**AUFGABEN**
(a) Geben Sie aus dem Beitrag zur Filesharing-Falle einen Abschnitt wörtlich wieder: Setzen Sie bei den Worten „Filesharing: Die dümmste“ ein, und enden Sie nach „die Abmahnpraxis auf.“.
(b) Zählen Sie alle Angaben auf, die das Abmahnschreiben laut dem Beitrag zur Filesharing-Falle enthält.
(c) Schreiben Sie den Beitrag zur Filesharing-Falle im Anschluss an seinen letzten Satz weiter.

Filesharing: Die dümmste Filesharing-Falle
Dr. Damm & Partner Rechtsanwälte | 19. August 2009 — Nachdem wir bereits über die gebräuchlichsten Argumente im Filesharing-Bereich hingewiesen hatten (Link: AG FFM1; AG FFM2) und …
Schon interessant, was heise heute vermeldet:
Einem Softwareentwickler aus Hannover flatterte jüngst eine Standardabmahnung eines Rastatter Unternehmens ins Haus, das Rechte an Filmen der deutschen Produktionsfirma "Purzel Video" vertritt. Doch liegt der Fall hier ein bisschen anders als sonst – und wirft damit Fragen über die Abmahnpraxis auf.
Der Entwickler hatte nach eigenen Angaben über das Filesharingnetz ED2K eine Datei heruntergeladen, die den Namen einer Webdesign-Software trug, sich dann aber als Purzel-Porno entpuppte. Anfang August erhielt der Hannoveraner das Abmahnschreiben, das seine IP-Adresse, seinen Client, seinen Provider und ein Timestamp enthält. Im Auftrag der Rechteinhaber mahnt eine Ettlinger Rechtsanwaltskanzlei eine angebliche "unerlaubte Zugänglichmachung nach §19a des Urheberrechtsgesetzes (UrhG)" ab und fordert eine Unterlassungserklärung sowie 650 Euro.

**ÜBUNGSDATEN**

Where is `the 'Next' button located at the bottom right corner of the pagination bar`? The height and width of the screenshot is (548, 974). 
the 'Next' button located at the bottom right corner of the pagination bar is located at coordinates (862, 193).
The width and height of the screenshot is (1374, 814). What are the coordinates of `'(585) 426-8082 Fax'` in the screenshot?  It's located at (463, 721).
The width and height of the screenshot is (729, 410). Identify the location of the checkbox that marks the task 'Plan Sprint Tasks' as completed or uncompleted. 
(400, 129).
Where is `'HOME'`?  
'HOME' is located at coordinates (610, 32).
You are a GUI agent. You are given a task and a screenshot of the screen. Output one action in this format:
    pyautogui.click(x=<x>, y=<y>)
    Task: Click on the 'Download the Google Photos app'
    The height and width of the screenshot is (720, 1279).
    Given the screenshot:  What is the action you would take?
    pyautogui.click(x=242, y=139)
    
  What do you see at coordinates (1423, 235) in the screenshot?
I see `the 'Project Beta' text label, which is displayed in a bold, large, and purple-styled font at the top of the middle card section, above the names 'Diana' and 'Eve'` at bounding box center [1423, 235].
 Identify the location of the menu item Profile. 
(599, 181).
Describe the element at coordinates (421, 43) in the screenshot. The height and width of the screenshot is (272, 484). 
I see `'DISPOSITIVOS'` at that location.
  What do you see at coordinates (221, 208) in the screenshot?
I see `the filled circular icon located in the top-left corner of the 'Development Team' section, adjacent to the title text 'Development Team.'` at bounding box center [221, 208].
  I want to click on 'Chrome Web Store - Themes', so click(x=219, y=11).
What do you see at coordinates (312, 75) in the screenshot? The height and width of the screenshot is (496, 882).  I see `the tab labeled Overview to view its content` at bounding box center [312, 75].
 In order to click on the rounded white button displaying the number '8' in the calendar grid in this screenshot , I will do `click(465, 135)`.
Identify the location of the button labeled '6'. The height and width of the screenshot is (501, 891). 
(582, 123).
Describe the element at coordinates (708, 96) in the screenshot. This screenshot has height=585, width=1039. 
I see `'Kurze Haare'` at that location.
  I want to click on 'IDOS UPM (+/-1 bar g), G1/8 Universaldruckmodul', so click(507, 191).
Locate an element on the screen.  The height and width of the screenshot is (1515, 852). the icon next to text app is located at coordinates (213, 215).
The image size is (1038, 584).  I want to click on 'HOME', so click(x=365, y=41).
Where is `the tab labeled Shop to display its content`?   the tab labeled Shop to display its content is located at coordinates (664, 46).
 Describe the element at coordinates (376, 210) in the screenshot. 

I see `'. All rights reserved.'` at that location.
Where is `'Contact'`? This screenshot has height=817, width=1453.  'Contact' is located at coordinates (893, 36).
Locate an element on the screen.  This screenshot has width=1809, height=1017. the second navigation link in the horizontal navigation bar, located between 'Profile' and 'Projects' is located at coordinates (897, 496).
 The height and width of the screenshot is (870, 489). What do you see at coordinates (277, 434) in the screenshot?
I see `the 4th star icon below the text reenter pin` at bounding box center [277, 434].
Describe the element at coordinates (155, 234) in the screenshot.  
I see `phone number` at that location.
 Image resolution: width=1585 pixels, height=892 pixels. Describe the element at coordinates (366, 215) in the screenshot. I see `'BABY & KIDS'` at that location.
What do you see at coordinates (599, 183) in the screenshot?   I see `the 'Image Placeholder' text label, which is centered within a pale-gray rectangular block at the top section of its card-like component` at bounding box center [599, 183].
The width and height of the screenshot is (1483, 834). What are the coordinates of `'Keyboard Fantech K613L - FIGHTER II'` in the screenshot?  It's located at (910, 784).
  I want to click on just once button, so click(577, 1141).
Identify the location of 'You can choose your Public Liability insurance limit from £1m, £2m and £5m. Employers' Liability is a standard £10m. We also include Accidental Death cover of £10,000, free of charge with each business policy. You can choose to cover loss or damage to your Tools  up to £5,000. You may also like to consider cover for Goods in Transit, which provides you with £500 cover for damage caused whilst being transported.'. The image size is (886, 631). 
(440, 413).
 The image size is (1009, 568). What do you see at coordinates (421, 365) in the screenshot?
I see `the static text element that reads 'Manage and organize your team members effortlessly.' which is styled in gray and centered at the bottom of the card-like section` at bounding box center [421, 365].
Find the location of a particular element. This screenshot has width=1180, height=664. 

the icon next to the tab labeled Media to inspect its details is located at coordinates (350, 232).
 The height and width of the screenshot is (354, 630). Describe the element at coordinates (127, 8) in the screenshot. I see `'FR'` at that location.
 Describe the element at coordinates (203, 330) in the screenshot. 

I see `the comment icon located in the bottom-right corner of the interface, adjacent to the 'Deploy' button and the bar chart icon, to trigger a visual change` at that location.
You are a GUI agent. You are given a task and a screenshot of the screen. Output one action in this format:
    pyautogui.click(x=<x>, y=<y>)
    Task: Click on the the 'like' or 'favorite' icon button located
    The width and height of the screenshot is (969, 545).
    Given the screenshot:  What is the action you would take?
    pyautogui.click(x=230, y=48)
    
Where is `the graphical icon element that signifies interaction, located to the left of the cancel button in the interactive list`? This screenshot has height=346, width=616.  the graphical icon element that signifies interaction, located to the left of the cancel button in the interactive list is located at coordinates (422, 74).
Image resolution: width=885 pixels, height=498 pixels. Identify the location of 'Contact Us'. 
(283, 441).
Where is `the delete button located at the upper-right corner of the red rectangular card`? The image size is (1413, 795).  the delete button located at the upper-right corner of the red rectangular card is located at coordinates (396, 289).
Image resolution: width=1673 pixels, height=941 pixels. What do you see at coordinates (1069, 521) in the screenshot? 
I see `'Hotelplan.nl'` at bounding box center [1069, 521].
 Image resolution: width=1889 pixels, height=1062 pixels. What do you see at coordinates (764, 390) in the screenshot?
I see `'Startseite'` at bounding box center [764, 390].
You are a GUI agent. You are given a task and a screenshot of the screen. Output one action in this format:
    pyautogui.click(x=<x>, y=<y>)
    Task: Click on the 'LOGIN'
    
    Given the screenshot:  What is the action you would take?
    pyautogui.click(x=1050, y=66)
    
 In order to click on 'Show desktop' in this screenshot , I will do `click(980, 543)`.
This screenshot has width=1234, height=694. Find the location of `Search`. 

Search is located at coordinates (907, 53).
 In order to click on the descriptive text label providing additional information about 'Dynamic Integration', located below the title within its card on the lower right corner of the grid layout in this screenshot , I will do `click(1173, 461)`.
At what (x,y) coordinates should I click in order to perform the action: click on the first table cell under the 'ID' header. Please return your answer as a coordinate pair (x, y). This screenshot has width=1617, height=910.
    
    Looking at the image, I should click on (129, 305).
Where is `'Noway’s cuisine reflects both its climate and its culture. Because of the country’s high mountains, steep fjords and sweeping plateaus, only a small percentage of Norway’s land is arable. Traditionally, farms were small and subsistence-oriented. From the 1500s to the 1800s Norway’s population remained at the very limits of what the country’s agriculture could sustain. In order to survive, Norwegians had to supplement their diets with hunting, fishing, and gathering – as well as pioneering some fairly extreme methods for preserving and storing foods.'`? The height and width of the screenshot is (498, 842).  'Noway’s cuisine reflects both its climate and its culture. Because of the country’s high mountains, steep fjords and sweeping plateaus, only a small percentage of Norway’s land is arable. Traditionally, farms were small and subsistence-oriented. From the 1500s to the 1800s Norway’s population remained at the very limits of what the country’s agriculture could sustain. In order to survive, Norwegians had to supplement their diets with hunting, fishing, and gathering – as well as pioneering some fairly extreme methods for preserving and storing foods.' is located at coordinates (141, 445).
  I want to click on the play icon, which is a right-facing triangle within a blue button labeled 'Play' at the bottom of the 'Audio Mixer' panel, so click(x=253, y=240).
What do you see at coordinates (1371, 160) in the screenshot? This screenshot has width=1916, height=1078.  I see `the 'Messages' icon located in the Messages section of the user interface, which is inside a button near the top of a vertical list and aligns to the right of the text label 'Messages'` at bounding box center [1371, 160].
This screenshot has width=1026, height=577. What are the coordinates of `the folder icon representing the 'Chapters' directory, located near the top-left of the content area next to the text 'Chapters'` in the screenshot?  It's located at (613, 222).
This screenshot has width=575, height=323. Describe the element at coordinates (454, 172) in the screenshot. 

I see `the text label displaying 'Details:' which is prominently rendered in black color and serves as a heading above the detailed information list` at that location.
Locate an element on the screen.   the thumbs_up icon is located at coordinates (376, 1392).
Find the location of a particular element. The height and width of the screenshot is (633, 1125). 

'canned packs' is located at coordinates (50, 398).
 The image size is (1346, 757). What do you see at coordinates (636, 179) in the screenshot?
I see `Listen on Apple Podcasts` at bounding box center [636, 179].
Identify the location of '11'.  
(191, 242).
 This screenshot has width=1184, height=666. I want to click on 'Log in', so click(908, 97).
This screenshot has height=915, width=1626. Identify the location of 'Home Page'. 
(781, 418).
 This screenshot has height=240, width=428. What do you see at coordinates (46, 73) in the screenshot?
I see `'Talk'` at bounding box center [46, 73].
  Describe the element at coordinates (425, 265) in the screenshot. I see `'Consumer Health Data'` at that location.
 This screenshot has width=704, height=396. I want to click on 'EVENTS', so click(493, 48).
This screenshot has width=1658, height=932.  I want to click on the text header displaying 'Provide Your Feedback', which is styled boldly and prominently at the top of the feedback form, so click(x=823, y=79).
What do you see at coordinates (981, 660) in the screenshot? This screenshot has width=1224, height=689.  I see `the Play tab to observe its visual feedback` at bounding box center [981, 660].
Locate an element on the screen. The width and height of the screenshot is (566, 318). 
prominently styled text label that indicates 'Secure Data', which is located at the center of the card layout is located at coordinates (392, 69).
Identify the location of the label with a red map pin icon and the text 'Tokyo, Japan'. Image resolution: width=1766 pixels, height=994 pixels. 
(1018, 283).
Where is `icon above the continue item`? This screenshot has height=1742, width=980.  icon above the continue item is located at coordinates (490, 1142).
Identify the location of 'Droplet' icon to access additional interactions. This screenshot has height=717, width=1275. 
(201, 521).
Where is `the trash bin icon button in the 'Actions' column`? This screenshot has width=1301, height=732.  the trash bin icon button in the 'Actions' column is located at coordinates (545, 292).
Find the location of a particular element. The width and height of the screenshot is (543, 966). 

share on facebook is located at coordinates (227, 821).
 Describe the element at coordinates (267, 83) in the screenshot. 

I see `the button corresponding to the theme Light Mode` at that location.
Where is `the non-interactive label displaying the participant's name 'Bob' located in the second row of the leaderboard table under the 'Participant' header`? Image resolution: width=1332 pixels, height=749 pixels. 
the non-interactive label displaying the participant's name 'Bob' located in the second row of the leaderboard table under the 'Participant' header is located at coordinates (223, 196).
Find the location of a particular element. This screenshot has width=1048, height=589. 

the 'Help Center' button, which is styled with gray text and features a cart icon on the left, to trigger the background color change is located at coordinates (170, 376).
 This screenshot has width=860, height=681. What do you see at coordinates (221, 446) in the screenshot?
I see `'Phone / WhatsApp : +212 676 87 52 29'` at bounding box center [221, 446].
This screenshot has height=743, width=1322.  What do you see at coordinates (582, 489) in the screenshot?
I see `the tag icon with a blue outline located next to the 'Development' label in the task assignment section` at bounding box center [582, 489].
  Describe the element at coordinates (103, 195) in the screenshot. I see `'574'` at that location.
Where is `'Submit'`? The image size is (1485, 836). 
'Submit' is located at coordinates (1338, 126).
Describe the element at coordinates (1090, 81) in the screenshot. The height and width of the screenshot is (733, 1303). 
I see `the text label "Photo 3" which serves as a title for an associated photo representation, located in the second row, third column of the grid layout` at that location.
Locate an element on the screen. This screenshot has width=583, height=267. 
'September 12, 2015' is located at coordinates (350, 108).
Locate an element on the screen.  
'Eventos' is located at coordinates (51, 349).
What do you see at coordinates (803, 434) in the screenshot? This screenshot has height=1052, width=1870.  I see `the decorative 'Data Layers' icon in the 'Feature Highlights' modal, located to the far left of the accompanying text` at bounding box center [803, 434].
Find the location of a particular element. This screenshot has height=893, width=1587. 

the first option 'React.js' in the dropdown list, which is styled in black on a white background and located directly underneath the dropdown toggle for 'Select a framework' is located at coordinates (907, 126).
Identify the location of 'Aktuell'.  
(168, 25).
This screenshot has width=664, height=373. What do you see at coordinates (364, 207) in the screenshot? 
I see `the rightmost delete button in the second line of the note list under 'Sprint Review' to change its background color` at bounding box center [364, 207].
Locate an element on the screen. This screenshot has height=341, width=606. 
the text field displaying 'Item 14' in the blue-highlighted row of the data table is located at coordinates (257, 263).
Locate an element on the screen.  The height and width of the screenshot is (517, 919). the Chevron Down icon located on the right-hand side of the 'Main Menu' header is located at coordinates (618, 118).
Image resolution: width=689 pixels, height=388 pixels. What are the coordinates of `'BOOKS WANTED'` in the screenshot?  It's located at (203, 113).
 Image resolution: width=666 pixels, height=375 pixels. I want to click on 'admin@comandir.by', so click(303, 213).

**ANTWORTEN JE AUFGABE**
(a)
Filesharing: Die dümmste Filesharing-Falle
Dr. Damm & Partner Rechtsanwälte | 19. August 2009 — Nachdem wir bereits über die gebräuchlichsten Argumente im Filesharing-Bereich hingewiesen hatten (Link: AG FFM1; AG FFM2) und …
Schon interessant, was heise heute vermeldet:
Einem Softwareentwickler aus Hannover flatterte jüngst eine Standardabmahnung eines Rastatter Unternehmens ins Haus, das Rechte an Filmen der deutschen Produktionsfirma "Purzel Video" vertritt. Doch liegt der Fall hier ein bisschen anders als sonst – und wirft damit Fragen über die Abmahnpraxis auf.

(b) seine IP-Adresse, seinen Client, seinen Provider, ein Timestamp

(c)
Allerdings hatte der Softwareentwickler einen von ihm selbst modifizierten aMule-Client verwendet. Die Änderungen am Code bewirken seinen Angaben zufolge, dass sein Programm sich nur mit solchen Clients verbindet und Daten an sie verteilt, von denen es selbst auch Downloadpakete erhält. Daher geht der Entwickler davon aus, dass zur Ermittlung seiner Verbindungsdaten die abgemahnte Datei von den Rechteinhabern selbst zum Download angeboten worden sein muss. Eine schriftliche Anfrage, wie genau die Firma an seine Daten kam, blieb bisher unbeantwortet. ...Die Rastätter Firma, die in dem Telepolis vorliegenden Abmahnschreiben als Rechteinhaber genannt wird, hat ihrer Rechtsanwaltskanzlei zufolge die Daten mit einer nicht näher benannten "Spezialsoftware" ermittelt.
Auch in anderen Fällen zeigten sich Purzel Video bzw.. die in ihrem Auftrage abzockenmahnenden Kollegen äußerst argumentationsschwach, wenn ihre angeblichen Recherchen per „Spezialsoftware" und andere Parameter hinterfragt wurden. Warum wohl?